Obiettivo: Trascrivi senza modifiche il tratto del testo sull'incontro con João Pedro Stédile che va da "di Renato Caputo" fino a "questa caratura internazionale.".

Testo:
---*---

Una grandissima lezione di scienza politica da un eccezionale protagonista del conflitto sociale a livello internazionale: Stedile leader del movimento dei lavoratori agricoli senza terra ci spiega, a partire da un’attenta analisi dello scontro politico importantissimo che si combatte nel suo paese, come l’umanità sia sempre più davanti a un bivio, in quanto il capitalismo in una crisi strutturale e privo di vie di uscita rischia di condurre il genere umano all’estinzione, fra devastazione dell’ambiente e guerre sempre più distruttive, nel vano tentativo di rilanciare l’accumulazione capitalista.
di Renato Caputo 28/10/2022 Esteri
Credits: https://www.infoaut.org/notes/sem-terra-la-lotta-per-la-terra-va-incontro-alle-citta
Domenica 23 ottobre si è svolto un incontro estremamente interessante con João Pedro Stédile leader del Movimento dei Sem Terra (Mst) e di Via Campesina, organizzato dal Comitato Mst e ospitato da Rifondazione comunista. Stedile è certamente uno dei pochissimi uomini viventi che Hegel definirebbe di portata storica universale e probabilmente il più importante dirigente del movimento di lotta dei braccianti agricoli a livello internazionale. Al contrario della netta separazione hegeliana fra uomini d’azione e uomini di riflessione Stedile, da vero marxista, l’incarna entrambi nel migliore dei modi. Purtroppo al momento in Italia non abbiamo un uomo politico e un teorico marxista di questa caratura internazionale.

---*---

Voci:

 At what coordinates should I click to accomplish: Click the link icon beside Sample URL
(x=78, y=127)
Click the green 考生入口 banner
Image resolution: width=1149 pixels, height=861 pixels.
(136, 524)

---*---

La soluzione:
di Renato Caputo 28/10/2022 Esteri
Credits: https://www.infoaut.org/notes/sem-terra-la-lotta-per-la-terra-va-incontro-alle-citta
Domenica 23 ottobre si è svolto un incontro estremamente interessante con João Pedro Stédile leader del Movimento dei Sem Terra (Mst) e di Via Campesina, organizzato dal Comitato Mst e ospitato da Rifondazione comunista. Stedile è certamente uno dei pochissimi uomini viventi che Hegel definirebbe di portata storica universale e probabilmente il più importante dirigente del movimento di lotta dei braccianti agricoli a livello internazionale. Al contrario della netta separazione hegeliana fra uomini d’azione e uomini di riflessione Stedile, da vero marxista, l’incarna entrambi nel migliore dei modi. Purtroppo al momento in Italia non abbiamo un uomo politico e un teorico marxista di questa caratura internazionale.